Wednesday, September 20, 2006

Metaphores 3 (Wallace vs Darwin)

Here, of course, things get muddy. When Alfred Russel Wallace became a creationist, he did so because he couldn't explain that "natural selection could only have endowed savage man with a brain a few degrees superior to that of a ape, whereas he actually possesses one very little inferior to that of a philosopher".
Stephen Jay Gould on the other hand labeled Wallace as a extreme adaptionist, one who ignores the possibility of "exaptations": adaptive structures that are fortuitously suited to other roles if elaborated.
Could we really be playing chess, expanding calculi equations on black holes and programming DNA sequences just by "exaptations"?
isn't' that too long a shot for a ecological examptation?
Where else can we see such talent bugging randomly?
If our brain has evolve to be the fittest,
Why would a man spend his whole life composing Nocturnes for the piano?
Why would another man spend his days building a nuclear bomb?

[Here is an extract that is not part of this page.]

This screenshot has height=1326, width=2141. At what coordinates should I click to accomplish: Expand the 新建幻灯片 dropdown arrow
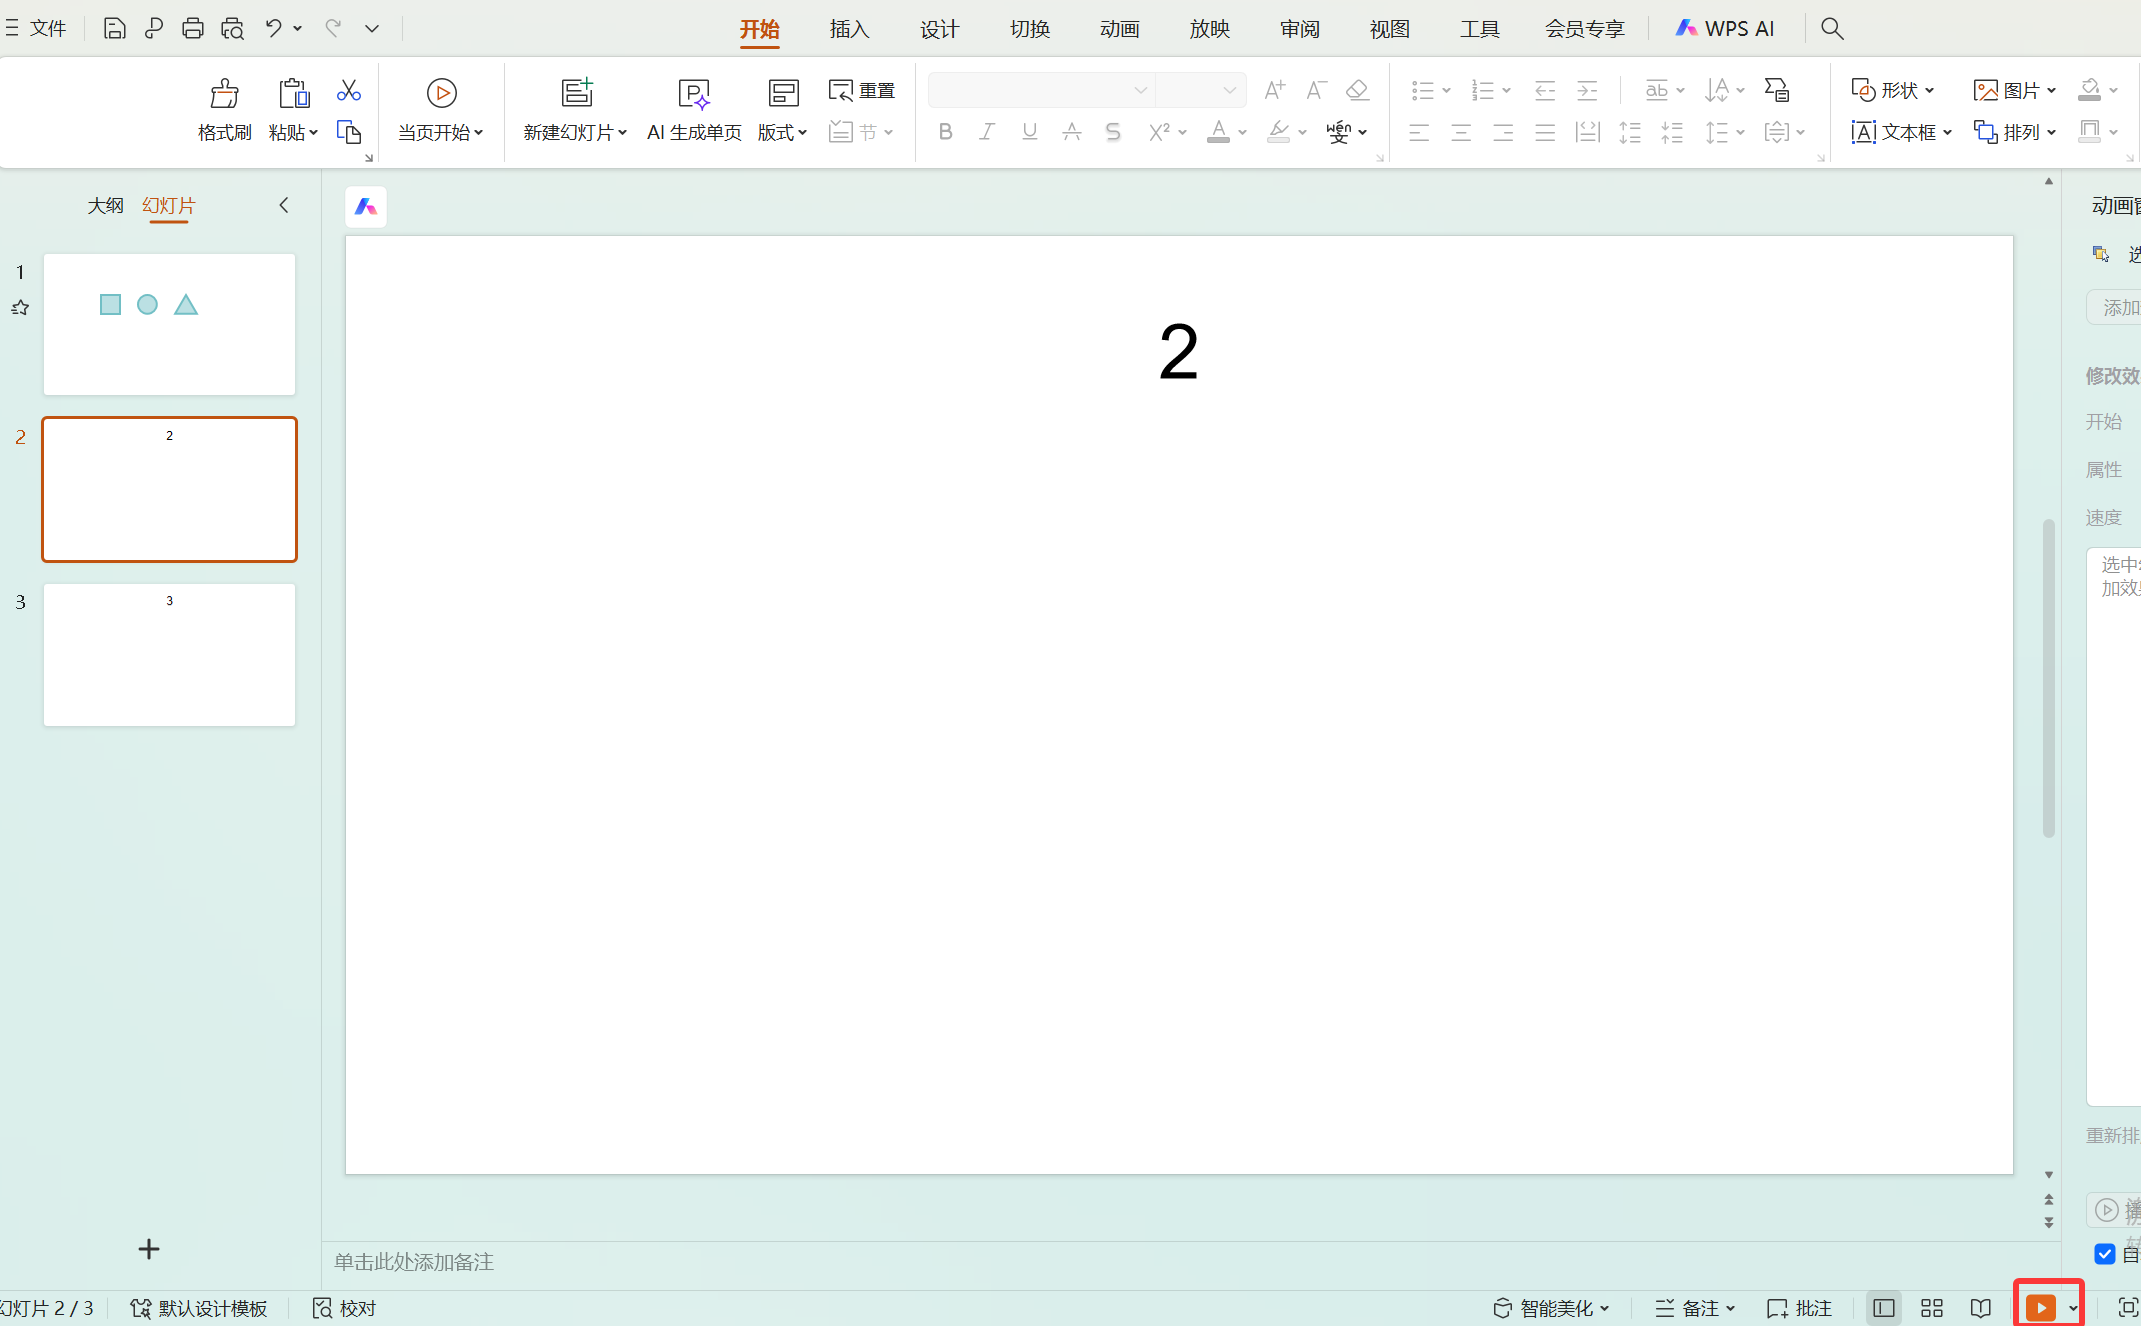tap(622, 133)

Where else can we see such diversity in other species?
More soon.

Tuesday, September 19, 2006

Metaphores 2

It might be said that the origin of metaphores relies on the fundamental blocks of language: space, force, agency and causation. These four bricks can be explained from an evolutionary view, but other than that it has been proven hard to assess why the human mind is adapted to think more abstrusely. Steven Pinker says that we can hardly get rid of our metaphorical minds, even if we try. Pinker acknowledges that by trying to escape one level of metaphors, we bump into another one. Say mathematics. Galileo wrote that “the book of nature is written in the language of mathematics; without its help it is impossible to comprehend a single word of it”.
Little has been said on the creative nature of metaphores: on developing metaphores, we find new things. Say poetry, painting, etcetera. It is not the poetry or the painting by themselves that have been created, but a whole new stage to understand the world.